The formation of a team like that can make Patrick Beverley jump on a table in an Italian restaurant. It can lead LeBron James to make some wildly irresponsible promises at a preseason pep rally. For that matter: It can inspire a professional basketball team to host a preseason pep rally. This is, spiritually speaking, where we now find the Phoenix Suns—who reportedly struck a trade overnight to acquire Kevin Durant (along with T.J. Warren) in exchange for Mikal Bridges, Cam Johnson, Jae Crowder, and a bevy of future picks.

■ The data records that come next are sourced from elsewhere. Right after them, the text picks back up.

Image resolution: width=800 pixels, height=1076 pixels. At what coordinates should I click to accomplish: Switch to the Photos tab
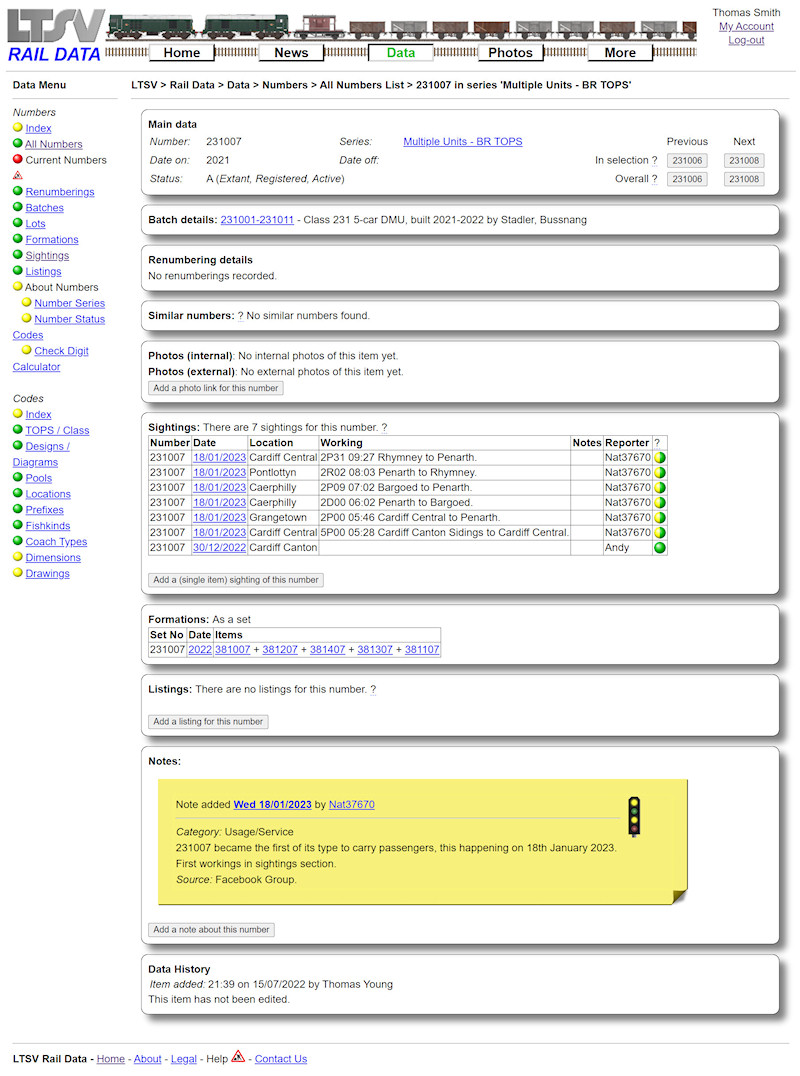[x=510, y=52]
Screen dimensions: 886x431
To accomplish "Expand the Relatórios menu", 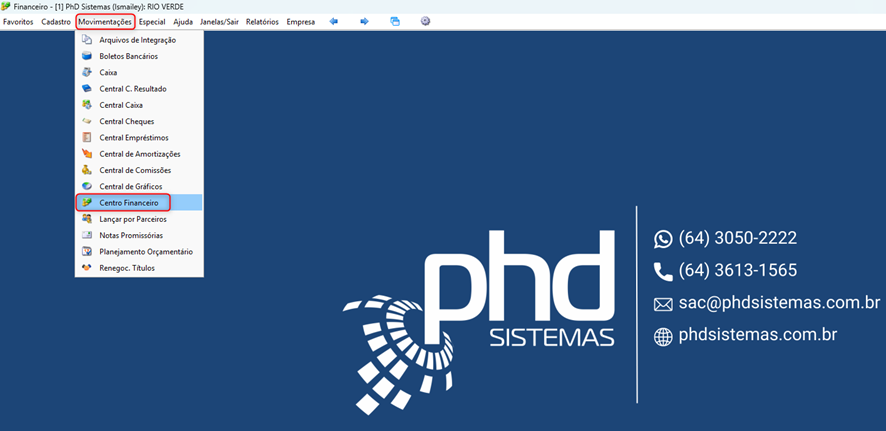I will pos(262,21).

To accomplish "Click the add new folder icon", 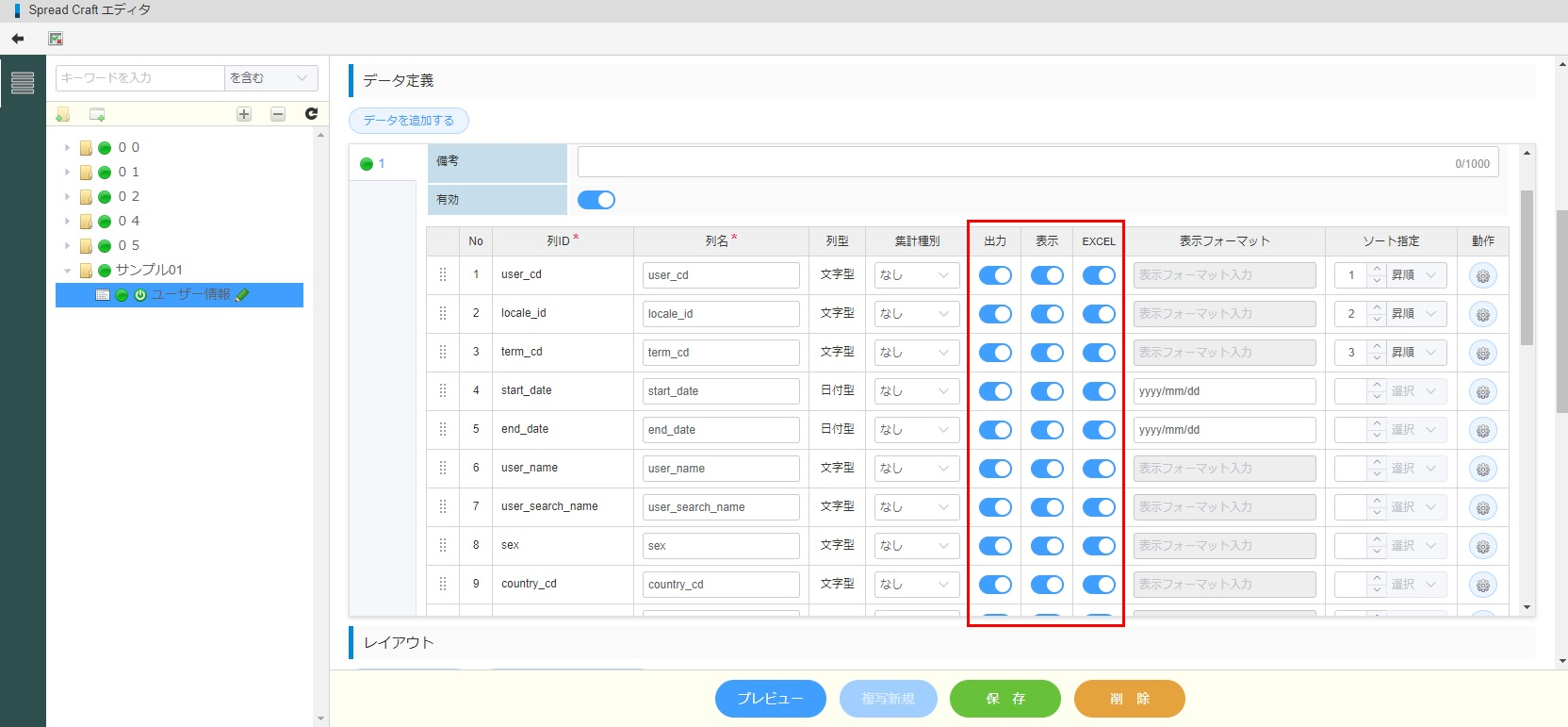I will pos(63,114).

This move completely resets the expectations for the Suns, who had faltered to a middling seed in the West, and allows them to think so much bigger. Durant is really the ultimate in superteam dreamscaping, for the simple reason that his game is as adaptable as it is undeniable. Any team in basketball could fit one of the most reliable scorers in the history of the game into the complexion of what it does. Phoenix gave up a nice haul for the privilege and, in doing so, centered its contending run around the core of KD, Devin Booker, Chris Paul, and Deandre Ayton. There are questions beyond them—regarding depth and defense, for starters—but there are also virtual certainties. Phoenix will be almost impossible to stop. That’s generally the case for any team anchored by Durant, but particularly for one that already has so much infrastructure in place to support the ways Durant likes to operate.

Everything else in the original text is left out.